*Provided data:*
****************************************

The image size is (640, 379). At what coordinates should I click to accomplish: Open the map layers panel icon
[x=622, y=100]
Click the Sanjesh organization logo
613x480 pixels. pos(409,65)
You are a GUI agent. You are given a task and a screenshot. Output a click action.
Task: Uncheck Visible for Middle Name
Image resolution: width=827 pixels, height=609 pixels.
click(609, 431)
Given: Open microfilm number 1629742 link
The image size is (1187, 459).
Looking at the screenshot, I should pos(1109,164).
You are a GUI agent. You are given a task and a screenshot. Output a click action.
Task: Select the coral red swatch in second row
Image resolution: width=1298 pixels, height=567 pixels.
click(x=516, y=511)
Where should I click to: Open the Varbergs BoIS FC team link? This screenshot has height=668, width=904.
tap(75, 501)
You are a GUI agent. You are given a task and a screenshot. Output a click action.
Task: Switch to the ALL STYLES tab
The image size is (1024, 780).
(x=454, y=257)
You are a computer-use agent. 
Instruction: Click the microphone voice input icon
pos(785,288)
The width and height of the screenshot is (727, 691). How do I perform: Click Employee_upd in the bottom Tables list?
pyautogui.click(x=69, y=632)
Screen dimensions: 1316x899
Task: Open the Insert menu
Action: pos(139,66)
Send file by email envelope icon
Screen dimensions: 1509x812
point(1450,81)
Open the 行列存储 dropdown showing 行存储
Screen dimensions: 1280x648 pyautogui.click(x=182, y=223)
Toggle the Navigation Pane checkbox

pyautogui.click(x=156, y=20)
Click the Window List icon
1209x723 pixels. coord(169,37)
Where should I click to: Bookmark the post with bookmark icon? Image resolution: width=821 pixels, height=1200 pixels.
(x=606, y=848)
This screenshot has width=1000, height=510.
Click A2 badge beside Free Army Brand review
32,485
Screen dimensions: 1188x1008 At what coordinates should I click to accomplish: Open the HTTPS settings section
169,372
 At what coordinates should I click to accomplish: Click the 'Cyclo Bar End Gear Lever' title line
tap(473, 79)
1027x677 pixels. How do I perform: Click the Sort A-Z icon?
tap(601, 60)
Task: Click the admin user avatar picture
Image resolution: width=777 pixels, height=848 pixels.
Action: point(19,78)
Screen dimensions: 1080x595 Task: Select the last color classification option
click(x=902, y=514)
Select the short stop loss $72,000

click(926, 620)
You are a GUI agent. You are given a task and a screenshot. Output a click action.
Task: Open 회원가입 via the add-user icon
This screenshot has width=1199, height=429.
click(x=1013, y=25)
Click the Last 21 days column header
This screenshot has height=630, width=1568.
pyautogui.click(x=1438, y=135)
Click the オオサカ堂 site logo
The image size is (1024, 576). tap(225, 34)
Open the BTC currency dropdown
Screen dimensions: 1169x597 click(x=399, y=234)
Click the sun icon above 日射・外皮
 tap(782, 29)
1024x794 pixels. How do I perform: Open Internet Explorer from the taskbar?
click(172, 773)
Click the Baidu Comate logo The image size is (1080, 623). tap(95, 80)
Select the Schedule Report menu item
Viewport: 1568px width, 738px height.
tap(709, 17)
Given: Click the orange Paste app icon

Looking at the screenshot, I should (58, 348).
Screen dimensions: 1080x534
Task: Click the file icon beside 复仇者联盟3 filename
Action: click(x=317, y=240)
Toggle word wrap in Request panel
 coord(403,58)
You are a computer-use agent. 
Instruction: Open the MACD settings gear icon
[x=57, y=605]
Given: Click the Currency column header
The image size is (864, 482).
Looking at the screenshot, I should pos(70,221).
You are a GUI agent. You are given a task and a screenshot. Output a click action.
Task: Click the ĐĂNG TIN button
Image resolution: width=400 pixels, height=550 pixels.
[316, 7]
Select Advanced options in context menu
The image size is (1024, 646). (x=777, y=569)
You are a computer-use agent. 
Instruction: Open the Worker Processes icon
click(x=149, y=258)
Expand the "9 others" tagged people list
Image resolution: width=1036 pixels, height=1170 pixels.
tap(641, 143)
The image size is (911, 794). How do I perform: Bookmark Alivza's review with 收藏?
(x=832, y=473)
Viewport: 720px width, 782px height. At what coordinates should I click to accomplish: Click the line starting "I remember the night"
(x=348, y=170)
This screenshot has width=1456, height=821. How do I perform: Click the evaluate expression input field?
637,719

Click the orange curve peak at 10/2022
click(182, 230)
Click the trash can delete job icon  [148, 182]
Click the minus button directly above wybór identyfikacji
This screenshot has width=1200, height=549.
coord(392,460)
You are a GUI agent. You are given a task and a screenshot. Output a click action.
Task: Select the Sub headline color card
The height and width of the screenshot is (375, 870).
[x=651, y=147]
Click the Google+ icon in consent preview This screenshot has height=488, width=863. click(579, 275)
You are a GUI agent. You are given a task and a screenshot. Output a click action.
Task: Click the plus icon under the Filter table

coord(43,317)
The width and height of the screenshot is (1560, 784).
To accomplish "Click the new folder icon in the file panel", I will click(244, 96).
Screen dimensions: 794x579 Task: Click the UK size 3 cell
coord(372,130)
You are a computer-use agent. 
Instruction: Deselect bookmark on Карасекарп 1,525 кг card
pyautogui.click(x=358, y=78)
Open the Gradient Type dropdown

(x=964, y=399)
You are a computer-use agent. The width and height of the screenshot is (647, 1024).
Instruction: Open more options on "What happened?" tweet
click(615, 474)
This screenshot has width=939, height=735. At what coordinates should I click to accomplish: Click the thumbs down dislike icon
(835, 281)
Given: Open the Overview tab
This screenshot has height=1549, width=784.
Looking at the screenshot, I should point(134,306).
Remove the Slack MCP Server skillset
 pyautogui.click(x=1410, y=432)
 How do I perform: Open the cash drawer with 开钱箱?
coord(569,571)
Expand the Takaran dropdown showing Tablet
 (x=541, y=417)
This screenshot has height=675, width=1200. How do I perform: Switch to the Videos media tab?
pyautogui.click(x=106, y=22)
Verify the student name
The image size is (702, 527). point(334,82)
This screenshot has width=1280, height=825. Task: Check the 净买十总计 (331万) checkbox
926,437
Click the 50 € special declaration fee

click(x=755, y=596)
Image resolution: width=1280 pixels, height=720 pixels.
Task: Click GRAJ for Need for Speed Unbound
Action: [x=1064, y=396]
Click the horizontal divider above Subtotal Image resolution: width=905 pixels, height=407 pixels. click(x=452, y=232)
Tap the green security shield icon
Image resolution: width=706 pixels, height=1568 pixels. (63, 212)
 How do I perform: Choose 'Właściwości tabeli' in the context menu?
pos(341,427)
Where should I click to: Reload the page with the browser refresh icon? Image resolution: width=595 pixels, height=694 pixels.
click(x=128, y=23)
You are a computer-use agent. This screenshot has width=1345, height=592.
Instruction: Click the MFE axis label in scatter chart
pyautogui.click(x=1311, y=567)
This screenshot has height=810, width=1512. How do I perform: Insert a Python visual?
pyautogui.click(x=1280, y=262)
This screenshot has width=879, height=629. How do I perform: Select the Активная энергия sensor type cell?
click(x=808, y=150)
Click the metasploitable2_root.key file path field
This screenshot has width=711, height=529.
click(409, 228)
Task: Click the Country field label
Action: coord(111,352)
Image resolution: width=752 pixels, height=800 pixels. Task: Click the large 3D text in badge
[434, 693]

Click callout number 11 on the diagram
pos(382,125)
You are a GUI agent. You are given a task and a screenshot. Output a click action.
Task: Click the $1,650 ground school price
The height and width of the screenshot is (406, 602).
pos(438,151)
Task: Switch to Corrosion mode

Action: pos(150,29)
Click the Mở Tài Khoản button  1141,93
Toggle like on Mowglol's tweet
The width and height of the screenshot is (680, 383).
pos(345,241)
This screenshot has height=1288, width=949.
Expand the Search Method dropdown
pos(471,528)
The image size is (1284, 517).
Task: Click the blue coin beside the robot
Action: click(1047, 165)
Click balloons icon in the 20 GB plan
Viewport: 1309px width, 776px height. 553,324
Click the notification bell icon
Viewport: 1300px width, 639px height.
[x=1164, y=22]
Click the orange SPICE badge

****************************************

*Problem description:* Taking the lines of the listing one by one, count those that contain "user", and answer with the number only.

*Reply:* 2